Die DSGVO (Datenschutz-Grundverordnung, Verordnung (EU) 2016/679) regelt seit dem 25. Mai 2018 EU-weit den Umgang mit personenbezogenen Daten. Sie gilt für nahezu jedes Unternehmen, das Daten von Kunden, Mitarbeitern oder Lieferanten verarbeitet – und sie hat unmittelbare Auswirkungen darauf, wie ein Dokumentenmanagementsystem aufgebaut und betrieben werden muss.

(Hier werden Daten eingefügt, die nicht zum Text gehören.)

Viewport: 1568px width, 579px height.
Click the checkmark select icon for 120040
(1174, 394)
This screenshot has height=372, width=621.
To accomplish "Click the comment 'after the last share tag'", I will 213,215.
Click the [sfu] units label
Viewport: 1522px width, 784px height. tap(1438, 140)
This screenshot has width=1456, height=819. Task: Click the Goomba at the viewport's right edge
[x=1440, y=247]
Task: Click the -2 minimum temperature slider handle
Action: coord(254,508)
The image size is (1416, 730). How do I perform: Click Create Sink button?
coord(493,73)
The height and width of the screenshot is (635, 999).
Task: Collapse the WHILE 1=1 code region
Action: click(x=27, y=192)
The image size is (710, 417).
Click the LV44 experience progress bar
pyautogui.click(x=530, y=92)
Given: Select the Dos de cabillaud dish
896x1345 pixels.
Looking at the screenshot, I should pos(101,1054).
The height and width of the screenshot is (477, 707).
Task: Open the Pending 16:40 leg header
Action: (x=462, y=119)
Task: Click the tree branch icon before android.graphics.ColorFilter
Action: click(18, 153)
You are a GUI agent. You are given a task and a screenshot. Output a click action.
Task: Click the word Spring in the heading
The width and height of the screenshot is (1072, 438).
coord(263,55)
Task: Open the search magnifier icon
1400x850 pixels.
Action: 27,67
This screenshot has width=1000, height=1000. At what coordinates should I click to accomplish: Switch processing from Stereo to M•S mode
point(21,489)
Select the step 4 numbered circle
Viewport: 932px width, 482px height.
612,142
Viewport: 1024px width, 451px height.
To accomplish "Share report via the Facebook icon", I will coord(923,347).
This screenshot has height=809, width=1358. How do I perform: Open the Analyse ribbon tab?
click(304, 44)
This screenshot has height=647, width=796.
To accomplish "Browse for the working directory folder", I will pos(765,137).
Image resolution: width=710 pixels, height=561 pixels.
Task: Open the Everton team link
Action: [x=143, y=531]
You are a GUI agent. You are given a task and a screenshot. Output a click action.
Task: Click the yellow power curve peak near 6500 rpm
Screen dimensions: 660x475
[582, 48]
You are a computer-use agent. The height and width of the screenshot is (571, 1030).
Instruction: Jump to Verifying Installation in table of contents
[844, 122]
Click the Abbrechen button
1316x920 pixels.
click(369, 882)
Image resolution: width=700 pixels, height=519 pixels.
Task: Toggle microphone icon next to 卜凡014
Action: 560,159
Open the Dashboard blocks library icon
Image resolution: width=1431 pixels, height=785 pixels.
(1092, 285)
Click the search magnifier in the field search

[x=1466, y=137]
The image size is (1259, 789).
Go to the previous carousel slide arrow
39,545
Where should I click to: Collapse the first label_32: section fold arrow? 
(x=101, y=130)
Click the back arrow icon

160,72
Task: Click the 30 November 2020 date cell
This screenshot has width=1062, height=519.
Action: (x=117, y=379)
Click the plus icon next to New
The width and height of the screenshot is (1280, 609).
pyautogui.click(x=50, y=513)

Grundprinzipien mit DMS-Bezug
Mehrere Grundsätze der DSGVO betreffen das Dokumentenmanagement direkt: Datenminimierung und Zweckbindung (nur notwendige Daten, nur für definierte Zwecke), das Recht auf Löschung („Recht auf Vergessenwerden") sowie die Rechenschaftspflicht nach Art. 5 Abs. 2, die verlangt, die Einhaltung jederzeit nachweisen zu können. Verstöße können mit Bußgeldern von bis zu 20 Mio. Euro oder 4 % des weltweiten Jahresumsatzes geahndet werden.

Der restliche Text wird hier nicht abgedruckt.